:: Task instructions ::
From the first line of the material below to the line containing "You are a computer-use agent. 213x140 pixels.", repeat every line exactly and add nothing.

:: Entries supplied ::
-------

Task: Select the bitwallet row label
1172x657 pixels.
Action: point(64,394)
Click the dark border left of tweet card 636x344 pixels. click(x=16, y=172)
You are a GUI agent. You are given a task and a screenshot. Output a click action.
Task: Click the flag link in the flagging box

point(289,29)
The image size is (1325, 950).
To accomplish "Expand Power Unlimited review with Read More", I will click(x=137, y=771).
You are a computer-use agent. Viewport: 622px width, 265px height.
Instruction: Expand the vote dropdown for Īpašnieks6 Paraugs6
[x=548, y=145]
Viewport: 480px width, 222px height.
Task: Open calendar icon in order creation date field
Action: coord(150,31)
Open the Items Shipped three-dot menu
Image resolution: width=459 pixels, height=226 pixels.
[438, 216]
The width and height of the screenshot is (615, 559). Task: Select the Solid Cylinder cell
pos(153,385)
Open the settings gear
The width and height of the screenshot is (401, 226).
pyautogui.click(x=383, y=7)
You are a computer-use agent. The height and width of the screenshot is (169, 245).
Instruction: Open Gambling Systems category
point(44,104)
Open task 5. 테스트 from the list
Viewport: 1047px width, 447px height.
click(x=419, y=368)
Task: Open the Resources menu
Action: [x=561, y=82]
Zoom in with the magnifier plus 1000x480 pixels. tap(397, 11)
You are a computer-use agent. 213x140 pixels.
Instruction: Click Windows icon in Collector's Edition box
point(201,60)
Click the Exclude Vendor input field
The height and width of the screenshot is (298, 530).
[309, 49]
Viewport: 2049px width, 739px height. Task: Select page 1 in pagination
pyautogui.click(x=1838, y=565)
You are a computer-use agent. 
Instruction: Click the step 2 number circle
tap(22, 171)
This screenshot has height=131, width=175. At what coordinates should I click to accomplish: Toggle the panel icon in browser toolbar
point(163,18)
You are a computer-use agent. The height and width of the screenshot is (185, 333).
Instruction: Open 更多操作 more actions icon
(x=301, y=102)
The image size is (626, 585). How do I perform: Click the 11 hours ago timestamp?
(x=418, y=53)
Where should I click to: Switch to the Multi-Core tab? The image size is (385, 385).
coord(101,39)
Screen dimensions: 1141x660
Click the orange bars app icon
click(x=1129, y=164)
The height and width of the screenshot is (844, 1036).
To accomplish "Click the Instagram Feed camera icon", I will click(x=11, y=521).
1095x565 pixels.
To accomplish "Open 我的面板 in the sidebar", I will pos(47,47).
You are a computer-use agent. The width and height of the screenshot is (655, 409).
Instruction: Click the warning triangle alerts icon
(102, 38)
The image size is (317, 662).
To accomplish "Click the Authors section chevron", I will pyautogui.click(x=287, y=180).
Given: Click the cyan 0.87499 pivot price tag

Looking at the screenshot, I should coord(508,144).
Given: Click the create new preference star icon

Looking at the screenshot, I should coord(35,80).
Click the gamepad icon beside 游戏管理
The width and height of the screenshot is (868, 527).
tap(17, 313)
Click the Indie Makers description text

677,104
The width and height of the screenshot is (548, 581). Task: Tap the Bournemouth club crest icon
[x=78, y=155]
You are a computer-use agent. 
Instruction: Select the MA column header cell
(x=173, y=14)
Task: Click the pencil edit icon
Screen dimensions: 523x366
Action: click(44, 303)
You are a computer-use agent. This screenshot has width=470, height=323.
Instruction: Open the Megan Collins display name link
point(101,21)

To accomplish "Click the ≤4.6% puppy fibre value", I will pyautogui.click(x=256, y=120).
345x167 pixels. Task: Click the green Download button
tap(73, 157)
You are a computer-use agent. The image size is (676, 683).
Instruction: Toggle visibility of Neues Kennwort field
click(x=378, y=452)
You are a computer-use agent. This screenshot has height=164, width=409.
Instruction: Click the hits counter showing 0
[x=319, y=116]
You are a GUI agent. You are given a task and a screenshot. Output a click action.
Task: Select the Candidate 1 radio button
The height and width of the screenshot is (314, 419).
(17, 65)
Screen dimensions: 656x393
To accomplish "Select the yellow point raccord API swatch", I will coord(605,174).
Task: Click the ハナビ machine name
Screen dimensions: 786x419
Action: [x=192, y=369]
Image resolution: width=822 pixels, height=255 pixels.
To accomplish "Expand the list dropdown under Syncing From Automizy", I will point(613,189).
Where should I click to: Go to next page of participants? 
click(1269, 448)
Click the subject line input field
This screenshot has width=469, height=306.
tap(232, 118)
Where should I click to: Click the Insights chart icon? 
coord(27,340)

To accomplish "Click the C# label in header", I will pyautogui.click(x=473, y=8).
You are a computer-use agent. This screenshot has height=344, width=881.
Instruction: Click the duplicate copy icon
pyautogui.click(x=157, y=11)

-------

:: Reply to the task ::
Task: Select the bitwallet row label
1172x657 pixels.
Action: point(64,394)
Click the dark border left of tweet card 636x344 pixels. click(x=16, y=172)
You are a GUI agent. You are given a task and a screenshot. Output a click action.
Task: Click the flag link in the flagging box

point(289,29)
The image size is (1325, 950).
To accomplish "Expand Power Unlimited review with Read More", I will click(x=137, y=771).
You are a computer-use agent. Viewport: 622px width, 265px height.
Instruction: Expand the vote dropdown for Īpašnieks6 Paraugs6
[x=548, y=145]
Viewport: 480px width, 222px height.
Task: Open calendar icon in order creation date field
Action: coord(150,31)
Open the Items Shipped three-dot menu
Image resolution: width=459 pixels, height=226 pixels.
[438, 216]
The width and height of the screenshot is (615, 559). Task: Select the Solid Cylinder cell
pos(153,385)
Open the settings gear
The width and height of the screenshot is (401, 226).
pyautogui.click(x=383, y=7)
You are a computer-use agent. The height and width of the screenshot is (169, 245).
Instruction: Open Gambling Systems category
point(44,104)
Open task 5. 테스트 from the list
Viewport: 1047px width, 447px height.
click(x=419, y=368)
Task: Open the Resources menu
Action: [x=561, y=82]
Zoom in with the magnifier plus 1000x480 pixels. tap(397, 11)
You are a computer-use agent. 213x140 pixels.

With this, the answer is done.